**SHORT TASK:** Print the records below word for word, starting at the line containing "Select the ellipse shape tool in toolbar" and ending at the line containing "(x=1244, y=793)".
====
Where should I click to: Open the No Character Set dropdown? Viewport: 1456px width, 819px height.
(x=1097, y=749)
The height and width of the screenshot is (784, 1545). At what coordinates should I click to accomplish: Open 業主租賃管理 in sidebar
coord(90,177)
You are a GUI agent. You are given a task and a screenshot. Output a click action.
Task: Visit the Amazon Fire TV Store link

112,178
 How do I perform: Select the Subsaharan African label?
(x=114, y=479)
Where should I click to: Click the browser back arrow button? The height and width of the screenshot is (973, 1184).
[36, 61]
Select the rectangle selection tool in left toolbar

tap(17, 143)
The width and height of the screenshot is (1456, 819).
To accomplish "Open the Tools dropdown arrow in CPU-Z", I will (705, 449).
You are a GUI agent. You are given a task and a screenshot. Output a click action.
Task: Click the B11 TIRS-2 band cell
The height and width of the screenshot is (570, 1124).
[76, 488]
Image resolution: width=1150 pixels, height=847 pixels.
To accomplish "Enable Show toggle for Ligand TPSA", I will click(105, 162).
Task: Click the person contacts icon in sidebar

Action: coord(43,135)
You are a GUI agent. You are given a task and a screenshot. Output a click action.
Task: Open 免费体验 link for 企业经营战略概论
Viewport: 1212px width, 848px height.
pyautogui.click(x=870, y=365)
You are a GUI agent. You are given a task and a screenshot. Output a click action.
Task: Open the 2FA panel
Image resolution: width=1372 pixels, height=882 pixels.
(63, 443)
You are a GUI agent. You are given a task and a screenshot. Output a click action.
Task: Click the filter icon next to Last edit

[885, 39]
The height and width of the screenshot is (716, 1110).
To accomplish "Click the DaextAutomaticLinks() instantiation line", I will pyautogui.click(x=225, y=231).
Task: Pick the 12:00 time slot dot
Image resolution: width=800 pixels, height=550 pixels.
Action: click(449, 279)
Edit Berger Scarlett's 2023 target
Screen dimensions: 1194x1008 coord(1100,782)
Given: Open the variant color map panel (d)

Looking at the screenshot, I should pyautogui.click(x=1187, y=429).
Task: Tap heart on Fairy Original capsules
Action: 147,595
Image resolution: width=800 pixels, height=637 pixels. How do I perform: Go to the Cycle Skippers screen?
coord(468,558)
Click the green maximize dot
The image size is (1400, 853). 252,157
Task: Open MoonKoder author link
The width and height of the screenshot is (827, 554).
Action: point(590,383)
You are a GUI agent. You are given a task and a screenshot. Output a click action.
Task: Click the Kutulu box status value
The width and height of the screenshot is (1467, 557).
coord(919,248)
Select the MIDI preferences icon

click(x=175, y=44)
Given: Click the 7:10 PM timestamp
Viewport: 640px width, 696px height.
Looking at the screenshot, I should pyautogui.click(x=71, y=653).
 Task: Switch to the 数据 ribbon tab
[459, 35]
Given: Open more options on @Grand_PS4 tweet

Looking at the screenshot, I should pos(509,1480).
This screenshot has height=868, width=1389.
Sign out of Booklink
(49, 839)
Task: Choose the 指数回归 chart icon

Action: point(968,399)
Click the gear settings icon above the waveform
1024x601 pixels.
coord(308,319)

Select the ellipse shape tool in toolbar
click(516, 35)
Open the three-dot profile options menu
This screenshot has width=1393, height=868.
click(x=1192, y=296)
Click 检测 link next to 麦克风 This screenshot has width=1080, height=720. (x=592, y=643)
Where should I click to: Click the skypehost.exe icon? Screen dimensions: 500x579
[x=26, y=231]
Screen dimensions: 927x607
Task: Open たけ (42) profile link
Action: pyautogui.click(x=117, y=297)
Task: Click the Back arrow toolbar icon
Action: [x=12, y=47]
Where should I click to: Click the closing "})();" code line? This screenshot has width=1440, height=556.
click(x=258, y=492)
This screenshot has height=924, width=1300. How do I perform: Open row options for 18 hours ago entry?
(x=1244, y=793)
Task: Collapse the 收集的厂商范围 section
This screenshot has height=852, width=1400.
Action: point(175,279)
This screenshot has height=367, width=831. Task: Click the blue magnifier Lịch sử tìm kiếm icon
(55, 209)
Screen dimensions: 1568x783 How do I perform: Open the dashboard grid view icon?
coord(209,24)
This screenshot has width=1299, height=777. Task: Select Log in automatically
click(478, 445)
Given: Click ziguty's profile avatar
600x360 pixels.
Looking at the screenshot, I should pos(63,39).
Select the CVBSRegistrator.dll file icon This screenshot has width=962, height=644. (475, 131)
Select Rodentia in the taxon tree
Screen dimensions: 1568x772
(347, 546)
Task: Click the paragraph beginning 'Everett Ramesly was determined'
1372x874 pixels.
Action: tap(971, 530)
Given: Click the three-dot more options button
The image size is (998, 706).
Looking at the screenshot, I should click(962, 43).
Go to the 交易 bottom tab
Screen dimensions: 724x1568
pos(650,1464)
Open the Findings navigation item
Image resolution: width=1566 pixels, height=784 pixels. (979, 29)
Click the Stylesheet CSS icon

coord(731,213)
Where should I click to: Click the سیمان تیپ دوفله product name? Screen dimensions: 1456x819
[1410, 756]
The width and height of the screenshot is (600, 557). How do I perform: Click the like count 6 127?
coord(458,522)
====
**PROBLEM SOLUTION:**
Select the ellipse shape tool in toolbar
click(516, 35)
Open the three-dot profile options menu
This screenshot has width=1393, height=868.
click(x=1192, y=296)
Click 检测 link next to 麦克风 This screenshot has width=1080, height=720. (x=592, y=643)
Where should I click to: Click the skypehost.exe icon? Screen dimensions: 500x579
[x=26, y=231]
Screen dimensions: 927x607
Task: Open たけ (42) profile link
Action: pyautogui.click(x=117, y=297)
Task: Click the Back arrow toolbar icon
Action: [x=12, y=47]
Where should I click to: Click the closing "})();" code line? This screenshot has width=1440, height=556.
click(x=258, y=492)
This screenshot has height=924, width=1300. How do I perform: Open row options for 18 hours ago entry?
(x=1244, y=793)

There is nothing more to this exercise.